**Your objective**: Find the line with "Click the Tracking Info text in description" in the data below. Repeat it and every line after it up to the end, exactly, but drop the pictures.

★ ★ ★ ★ ★ ★ ★

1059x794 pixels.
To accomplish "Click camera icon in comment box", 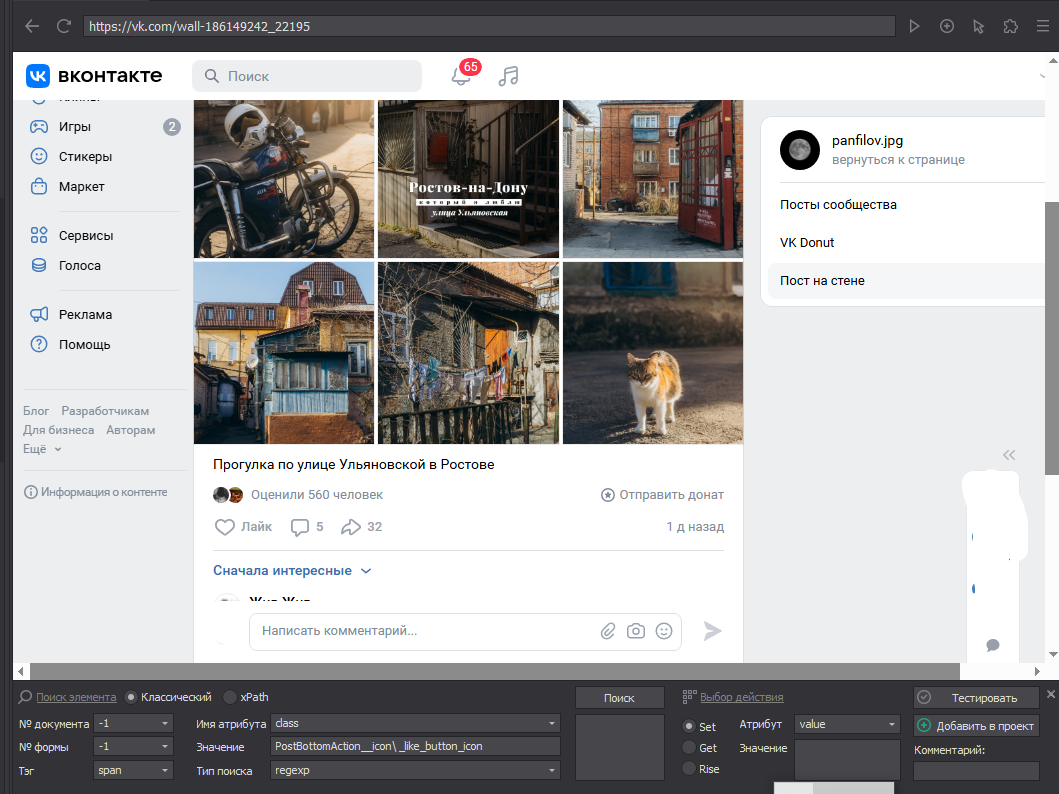I will [x=635, y=631].

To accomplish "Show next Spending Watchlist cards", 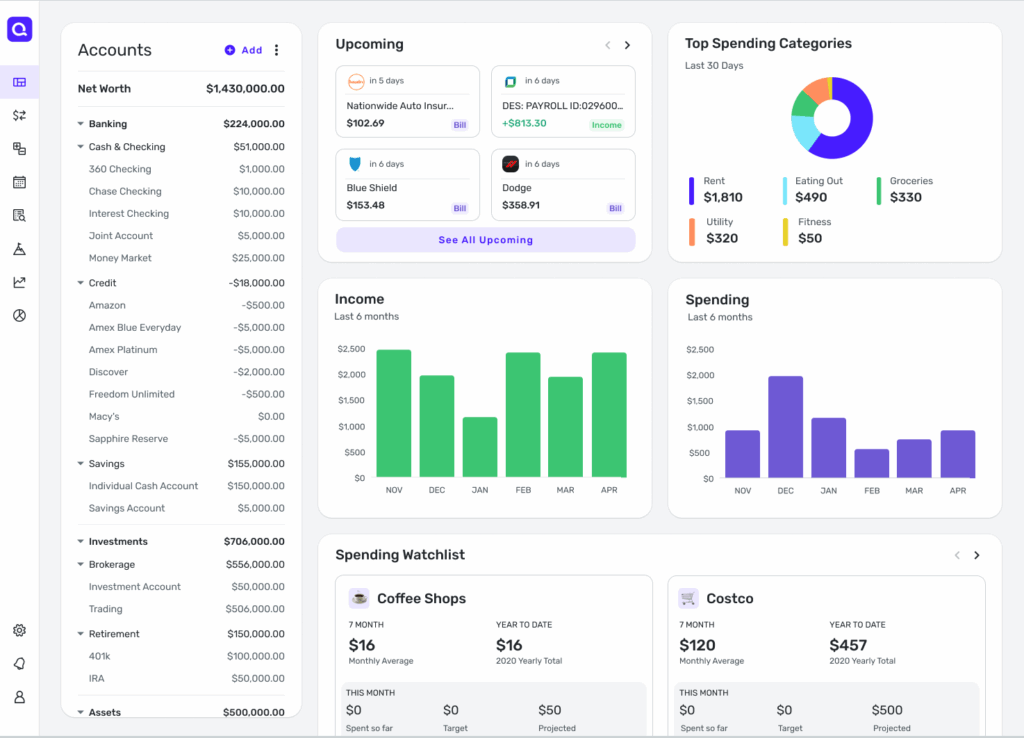I will 977,555.
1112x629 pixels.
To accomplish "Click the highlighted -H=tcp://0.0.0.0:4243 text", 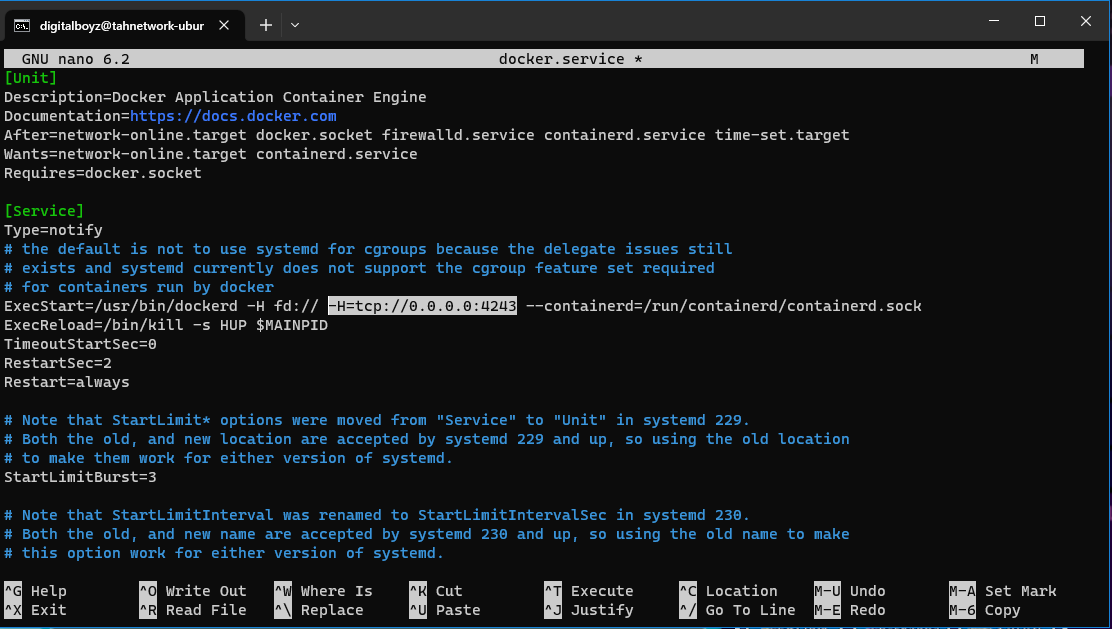I will coord(422,306).
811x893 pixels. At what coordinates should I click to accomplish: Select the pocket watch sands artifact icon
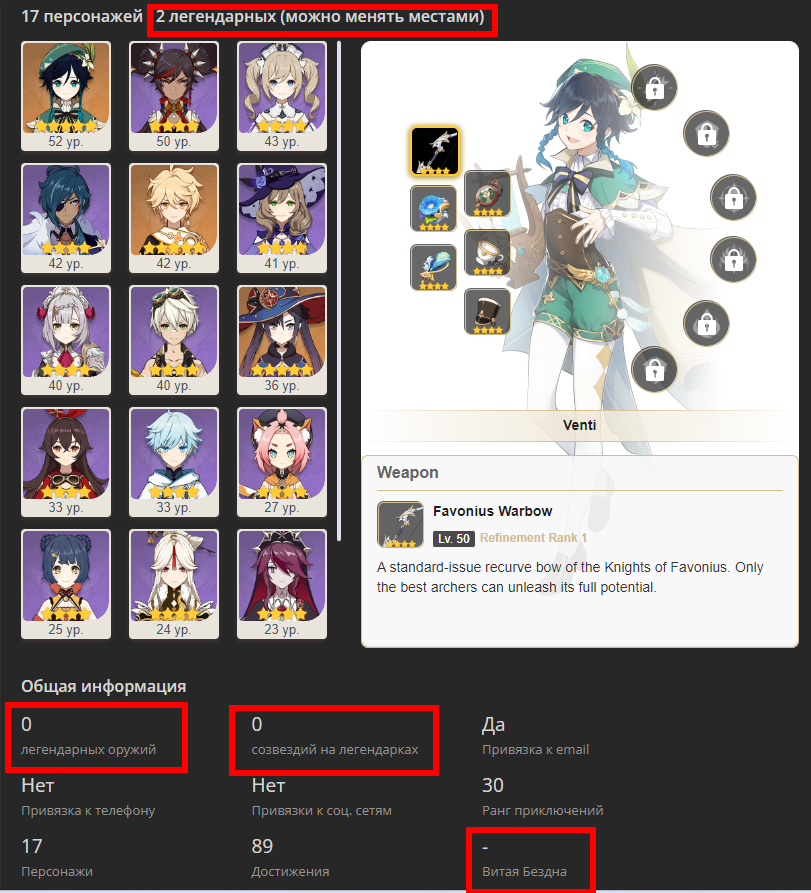click(488, 194)
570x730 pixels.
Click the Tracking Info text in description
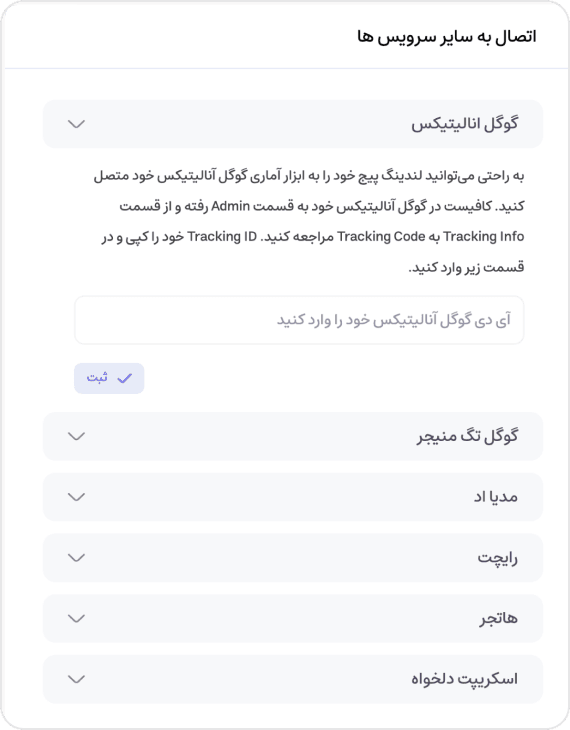[484, 237]
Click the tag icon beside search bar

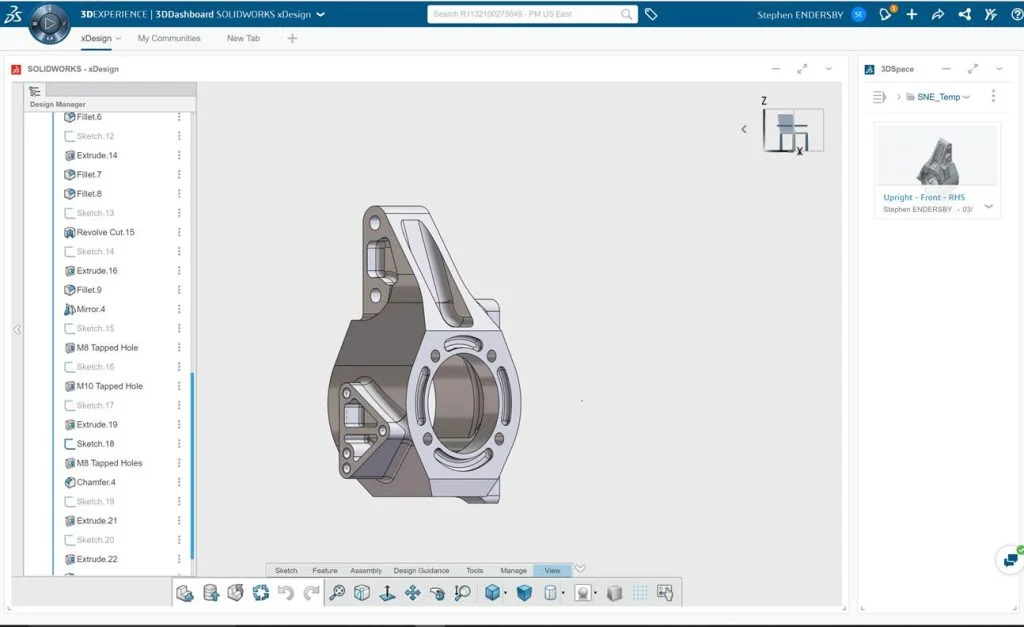click(x=651, y=14)
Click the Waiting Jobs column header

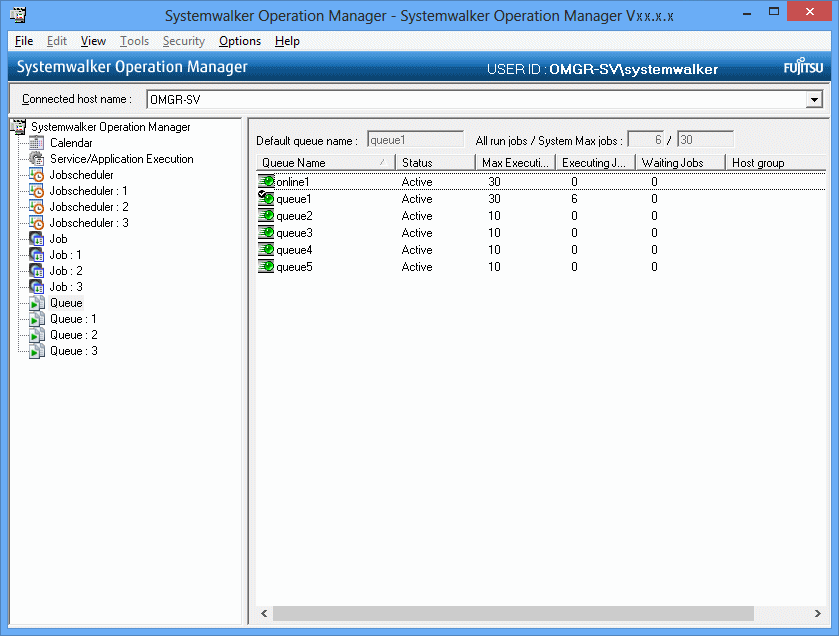pyautogui.click(x=679, y=162)
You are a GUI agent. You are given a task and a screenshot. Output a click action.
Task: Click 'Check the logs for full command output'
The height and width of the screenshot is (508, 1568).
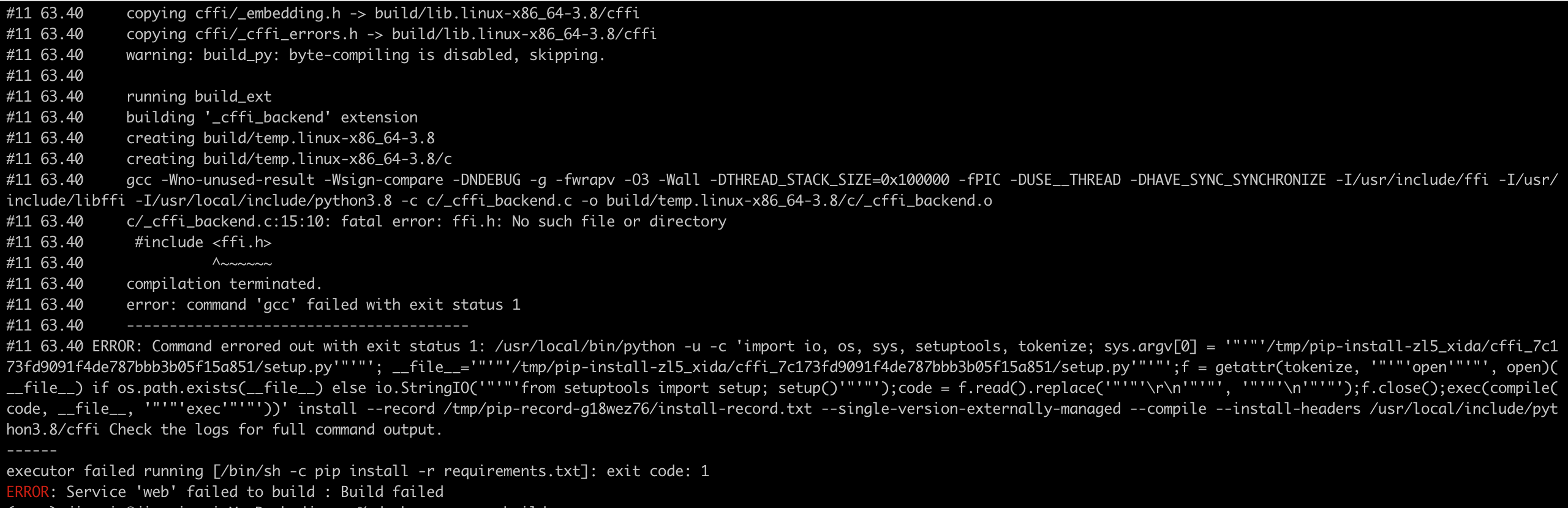point(276,430)
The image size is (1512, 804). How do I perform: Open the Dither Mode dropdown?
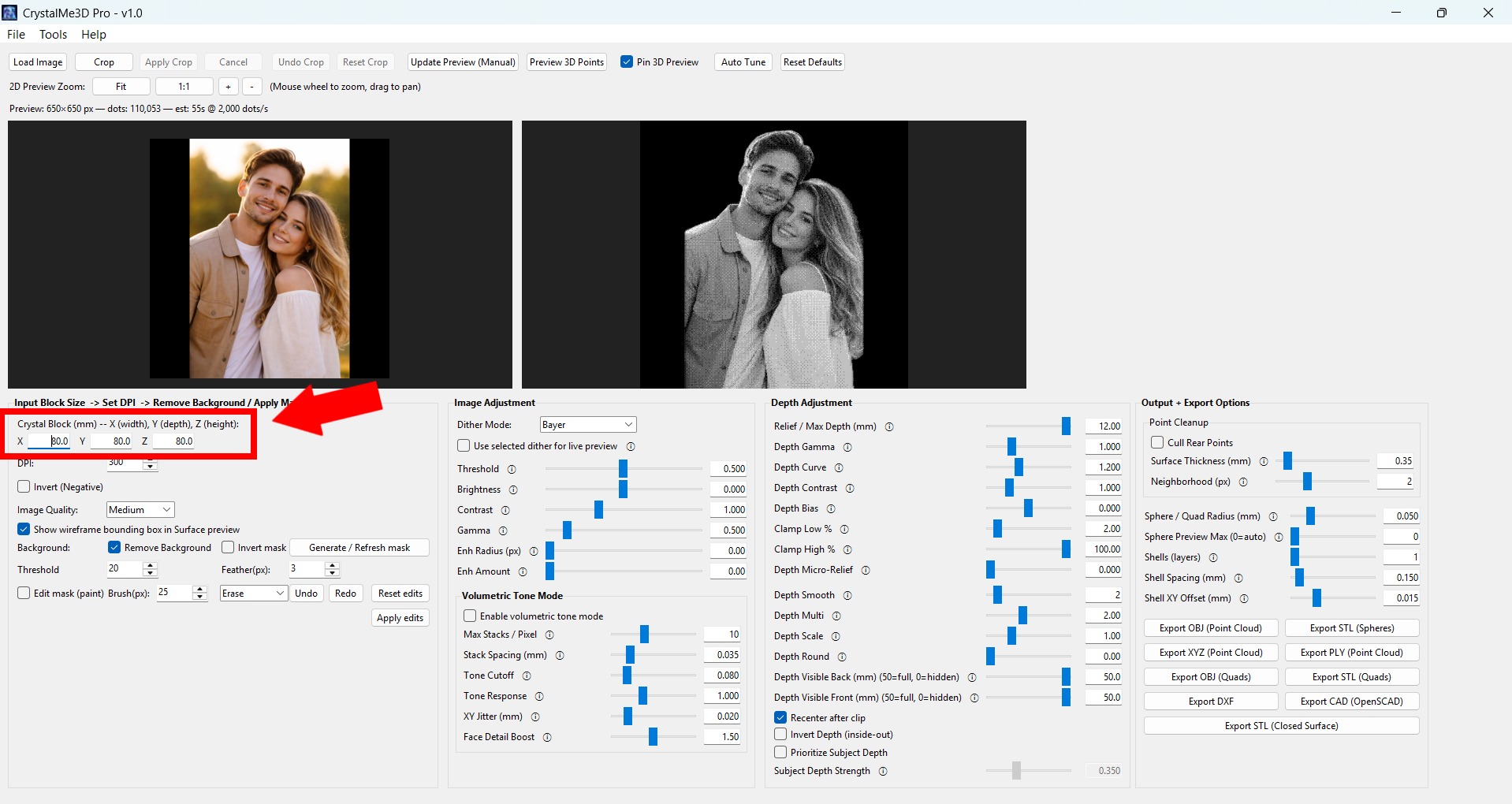point(587,425)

★ ★ ★ ★ ★ ★ ★

**Final answer**:
Click the Tracking Info text in description
[484, 237]
Click the tag icon beside search bar

click(x=651, y=14)
Click the Waiting Jobs column header

pyautogui.click(x=679, y=162)
You are a GUI agent. You are given a task and a screenshot. Output a click action.
Task: Click 'Check the logs for full command output'
The height and width of the screenshot is (508, 1568).
point(276,430)
The image size is (1512, 804). How do I perform: Open the Dither Mode dropdown?
point(587,425)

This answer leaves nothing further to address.